The guidelines stipulate that all journalism must be descriptive and accurate, but that themes that cause controversy can admit to more than one viewpoint and require a pluralistic treatment. Folha became known also for its highly diverse selection of columnists. At the same time, checks and balances were instituted through internal controls: the Manual, the daily “Corrections” section adopted in 1991, a rule stating that objections to any article expressed by readers or people mentioned in the news should be printed, and, above all, the ombudsman position, created in 1989; this position entails job security for its holder, whose aim is to criticize Folha and deal with complaints by readers and people mentioned in the news.

From the midpoint of the Brazilian military rule, Folha has kept a critical stance towards several succeeding administrations (Ernesto Geisel, João Figueiredo, José Sarney, Fernando Collor, Itamar Franco). Otavio Frias Filho was sued, with three of Folhas reporters, by then President Fernando Collor. The newspaper's coverage about the administrations of Fernando Henrique Cardoso (PSDB) and Luiz Inácio Lula da Silva (PT) led to accusations of anti-governmental bias in both cases, though the two Presidents belong to rival parties. Beginning with the exposure of a massive fraud on the Ferrovia Norte-Sul (1985), and through the Mensalão scandal (2005), Folha kept revealing abuses and misrule. In 1991, Frias Filho accepted, on behalf of Folha, the Maria Moors Cabot Award, granted by Columbia University.

Frias died on 21 August 2018, aged 61, in his hometown of São Paulo from pancreatic cancer.

==Literature==
Frias Filho wrote six theatre plays, three of which were published under the title “Tutankaton” (Editora Iluminuras, 1991), accompanied by essays on culture. Four of those plays were staged in São Paulo: “Típico Romântico” (1992), “Rancor” (1993), “Don Juan” (1995) and “Sonho de Núpcias” (2002).

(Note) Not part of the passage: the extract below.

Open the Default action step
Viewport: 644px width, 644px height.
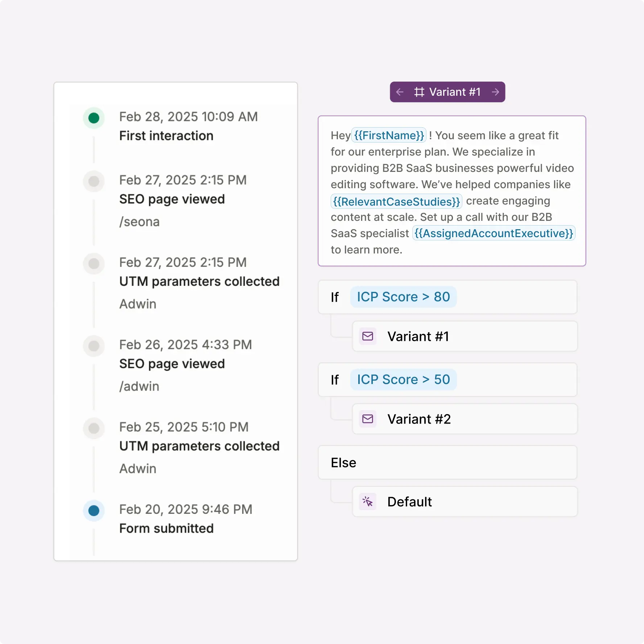click(465, 501)
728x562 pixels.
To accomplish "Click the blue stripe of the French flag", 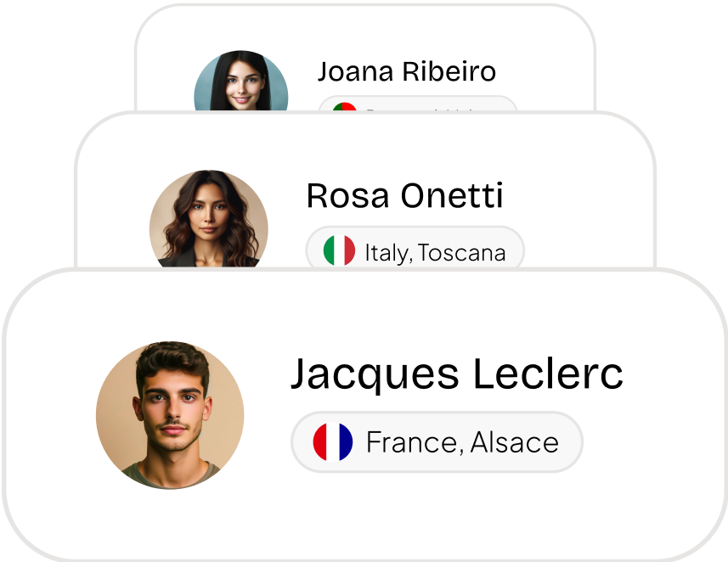I will tap(345, 441).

He wrote “Queda Livre” (Companhia das Letras, 2003), collecting pieces labeled as “participative investigations” - seven essay-length reports on experiences that entail psychological risk. He also wrote children's books - “O Livro da 1ª Vez” (Cosac Naify, 2004) and short stories that were published as part of children's collections “O Livro dos Medos” (1998) and “Vice-versa ao Contrário” (1993), both by Companhia das Letrinhas.

From 1994 to 2004, he wrote a weekly column for Folha's op-ed page. In 2000, 99 of those columns were published in book form under the title “De Ponta Cabeça” (Editora 34). In 2009, Publifolha launched “Seleção Natural - Ensaios de Cultura e Política”, with 25 of his essays on theater, movies and journalism, written on the previous 25 years.